Lines of data
*****
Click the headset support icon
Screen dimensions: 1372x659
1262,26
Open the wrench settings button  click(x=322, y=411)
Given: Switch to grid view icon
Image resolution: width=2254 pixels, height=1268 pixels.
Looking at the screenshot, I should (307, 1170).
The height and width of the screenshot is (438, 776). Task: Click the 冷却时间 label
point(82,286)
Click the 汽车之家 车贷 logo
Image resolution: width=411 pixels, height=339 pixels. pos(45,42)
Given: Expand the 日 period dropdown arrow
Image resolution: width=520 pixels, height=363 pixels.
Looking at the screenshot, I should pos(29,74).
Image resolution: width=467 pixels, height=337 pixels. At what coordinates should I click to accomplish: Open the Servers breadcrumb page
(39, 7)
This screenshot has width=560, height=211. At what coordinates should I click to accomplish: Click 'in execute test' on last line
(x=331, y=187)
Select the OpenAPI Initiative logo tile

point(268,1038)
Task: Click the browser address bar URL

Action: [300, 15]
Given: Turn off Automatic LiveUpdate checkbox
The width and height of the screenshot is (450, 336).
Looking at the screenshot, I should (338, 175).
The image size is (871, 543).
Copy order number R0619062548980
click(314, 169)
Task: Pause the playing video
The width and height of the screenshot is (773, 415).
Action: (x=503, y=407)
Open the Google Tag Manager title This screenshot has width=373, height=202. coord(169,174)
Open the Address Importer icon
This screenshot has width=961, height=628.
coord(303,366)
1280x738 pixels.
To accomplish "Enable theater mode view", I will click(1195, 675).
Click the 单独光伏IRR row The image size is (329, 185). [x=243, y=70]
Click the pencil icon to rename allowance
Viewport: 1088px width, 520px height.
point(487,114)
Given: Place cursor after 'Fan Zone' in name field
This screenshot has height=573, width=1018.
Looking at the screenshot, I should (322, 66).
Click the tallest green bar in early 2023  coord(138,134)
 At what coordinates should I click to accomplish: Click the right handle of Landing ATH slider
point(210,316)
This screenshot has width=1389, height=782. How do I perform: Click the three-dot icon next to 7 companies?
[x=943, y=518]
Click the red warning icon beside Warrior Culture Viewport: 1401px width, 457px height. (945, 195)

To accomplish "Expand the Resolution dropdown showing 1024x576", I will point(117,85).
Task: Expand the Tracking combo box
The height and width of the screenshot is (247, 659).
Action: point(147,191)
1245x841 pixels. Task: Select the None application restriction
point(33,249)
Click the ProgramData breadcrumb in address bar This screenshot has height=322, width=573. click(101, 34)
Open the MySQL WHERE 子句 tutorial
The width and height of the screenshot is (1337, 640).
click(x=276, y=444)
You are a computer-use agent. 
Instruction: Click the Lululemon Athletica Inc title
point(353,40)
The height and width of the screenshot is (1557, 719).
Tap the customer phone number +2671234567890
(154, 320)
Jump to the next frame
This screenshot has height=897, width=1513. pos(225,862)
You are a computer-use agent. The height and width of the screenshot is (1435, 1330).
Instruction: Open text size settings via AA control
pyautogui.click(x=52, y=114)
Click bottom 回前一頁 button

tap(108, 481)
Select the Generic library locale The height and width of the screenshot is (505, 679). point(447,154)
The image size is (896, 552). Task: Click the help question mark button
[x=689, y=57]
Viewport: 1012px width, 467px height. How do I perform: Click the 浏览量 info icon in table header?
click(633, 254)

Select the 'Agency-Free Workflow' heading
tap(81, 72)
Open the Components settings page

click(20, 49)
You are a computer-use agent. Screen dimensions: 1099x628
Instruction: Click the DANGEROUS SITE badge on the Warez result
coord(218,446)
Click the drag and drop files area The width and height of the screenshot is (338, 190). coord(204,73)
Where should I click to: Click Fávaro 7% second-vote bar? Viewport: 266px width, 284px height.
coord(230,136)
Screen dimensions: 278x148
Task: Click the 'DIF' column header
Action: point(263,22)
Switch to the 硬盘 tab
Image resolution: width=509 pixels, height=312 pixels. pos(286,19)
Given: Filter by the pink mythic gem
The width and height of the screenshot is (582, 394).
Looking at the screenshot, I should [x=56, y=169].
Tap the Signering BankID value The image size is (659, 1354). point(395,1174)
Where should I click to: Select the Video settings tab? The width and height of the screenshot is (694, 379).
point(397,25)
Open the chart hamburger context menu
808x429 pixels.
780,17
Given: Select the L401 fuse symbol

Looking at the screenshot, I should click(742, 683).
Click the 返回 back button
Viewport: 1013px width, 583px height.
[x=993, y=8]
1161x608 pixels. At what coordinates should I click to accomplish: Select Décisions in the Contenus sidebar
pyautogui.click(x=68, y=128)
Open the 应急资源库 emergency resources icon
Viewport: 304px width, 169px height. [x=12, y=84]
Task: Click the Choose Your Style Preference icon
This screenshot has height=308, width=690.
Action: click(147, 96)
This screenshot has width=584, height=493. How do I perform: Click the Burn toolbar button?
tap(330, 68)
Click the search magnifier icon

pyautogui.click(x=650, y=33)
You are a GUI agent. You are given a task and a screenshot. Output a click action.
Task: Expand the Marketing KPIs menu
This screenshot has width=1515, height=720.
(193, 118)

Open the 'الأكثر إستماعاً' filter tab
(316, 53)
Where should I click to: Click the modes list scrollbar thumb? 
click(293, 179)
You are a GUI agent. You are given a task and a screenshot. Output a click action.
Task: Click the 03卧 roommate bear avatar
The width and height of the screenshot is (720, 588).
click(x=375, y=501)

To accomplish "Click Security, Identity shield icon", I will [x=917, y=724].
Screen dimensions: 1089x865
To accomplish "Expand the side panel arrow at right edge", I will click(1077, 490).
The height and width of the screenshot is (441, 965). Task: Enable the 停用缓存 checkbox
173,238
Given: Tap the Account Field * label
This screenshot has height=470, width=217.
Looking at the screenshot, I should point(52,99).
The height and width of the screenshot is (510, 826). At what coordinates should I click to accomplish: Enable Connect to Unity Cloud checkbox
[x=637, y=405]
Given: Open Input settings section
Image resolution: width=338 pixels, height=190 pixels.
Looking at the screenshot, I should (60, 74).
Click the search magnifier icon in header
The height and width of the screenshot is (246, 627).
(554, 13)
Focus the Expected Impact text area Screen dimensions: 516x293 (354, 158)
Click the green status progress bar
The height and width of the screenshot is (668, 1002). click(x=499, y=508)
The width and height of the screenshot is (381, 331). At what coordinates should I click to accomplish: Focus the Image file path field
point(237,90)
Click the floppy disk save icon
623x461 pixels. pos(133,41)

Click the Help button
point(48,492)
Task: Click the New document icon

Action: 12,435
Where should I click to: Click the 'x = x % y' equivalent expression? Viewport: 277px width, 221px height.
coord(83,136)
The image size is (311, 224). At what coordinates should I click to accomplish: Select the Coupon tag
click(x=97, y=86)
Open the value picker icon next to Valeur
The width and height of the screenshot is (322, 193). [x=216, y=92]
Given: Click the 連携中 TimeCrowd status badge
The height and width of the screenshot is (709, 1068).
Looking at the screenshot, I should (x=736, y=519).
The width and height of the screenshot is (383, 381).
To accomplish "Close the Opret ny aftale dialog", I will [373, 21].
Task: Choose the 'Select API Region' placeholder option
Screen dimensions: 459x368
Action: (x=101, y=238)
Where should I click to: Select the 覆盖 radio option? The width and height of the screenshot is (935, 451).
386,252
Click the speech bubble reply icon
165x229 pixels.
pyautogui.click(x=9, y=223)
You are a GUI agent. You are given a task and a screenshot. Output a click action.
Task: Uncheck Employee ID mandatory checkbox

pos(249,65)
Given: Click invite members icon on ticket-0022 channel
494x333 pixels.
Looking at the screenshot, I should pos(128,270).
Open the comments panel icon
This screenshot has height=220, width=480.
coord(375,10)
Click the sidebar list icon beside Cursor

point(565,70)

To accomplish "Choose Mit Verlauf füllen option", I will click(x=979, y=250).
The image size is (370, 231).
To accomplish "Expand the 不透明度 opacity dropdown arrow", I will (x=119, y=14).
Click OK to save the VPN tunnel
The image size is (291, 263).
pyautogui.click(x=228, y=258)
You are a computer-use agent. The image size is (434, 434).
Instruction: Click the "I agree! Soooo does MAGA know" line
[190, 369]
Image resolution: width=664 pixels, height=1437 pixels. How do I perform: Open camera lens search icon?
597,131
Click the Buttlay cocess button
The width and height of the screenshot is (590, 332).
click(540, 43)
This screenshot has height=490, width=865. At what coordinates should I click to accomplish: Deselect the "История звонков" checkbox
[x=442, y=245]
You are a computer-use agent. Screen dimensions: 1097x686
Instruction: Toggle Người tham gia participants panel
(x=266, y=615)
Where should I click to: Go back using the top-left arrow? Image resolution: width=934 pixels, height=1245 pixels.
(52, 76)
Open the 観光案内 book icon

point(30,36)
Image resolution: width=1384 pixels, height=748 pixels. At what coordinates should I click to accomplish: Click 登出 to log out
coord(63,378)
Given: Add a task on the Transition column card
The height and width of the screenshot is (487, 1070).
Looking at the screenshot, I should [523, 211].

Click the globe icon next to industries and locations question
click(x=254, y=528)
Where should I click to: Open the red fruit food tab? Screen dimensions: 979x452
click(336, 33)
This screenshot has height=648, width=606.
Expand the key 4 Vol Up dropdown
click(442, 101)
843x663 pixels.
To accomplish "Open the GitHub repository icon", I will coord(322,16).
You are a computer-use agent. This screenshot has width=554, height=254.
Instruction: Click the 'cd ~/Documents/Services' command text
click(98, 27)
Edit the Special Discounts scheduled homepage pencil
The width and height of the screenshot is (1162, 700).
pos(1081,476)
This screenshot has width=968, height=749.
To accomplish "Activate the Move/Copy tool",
*****
**Aim of the exercise**
Print the part of the lines of data above that opens with the line containing "Task: Choose the" and closes with the line containing "will click(x=979, y=250).", repeating those lines exactly.

**Expected answer**
Task: Choose the 'Select API Region' placeholder option
Screen dimensions: 459x368
Action: (x=101, y=238)
Where should I click to: Select the 覆盖 radio option? The width and height of the screenshot is (935, 451).
386,252
Click the speech bubble reply icon
165x229 pixels.
pyautogui.click(x=9, y=223)
You are a GUI agent. You are given a task and a screenshot. Output a click action.
Task: Uncheck Employee ID mandatory checkbox

pos(249,65)
Given: Click invite members icon on ticket-0022 channel
494x333 pixels.
Looking at the screenshot, I should pos(128,270).
Open the comments panel icon
This screenshot has height=220, width=480.
coord(375,10)
Click the sidebar list icon beside Cursor

point(565,70)

To accomplish "Choose Mit Verlauf füllen option", I will click(x=979, y=250).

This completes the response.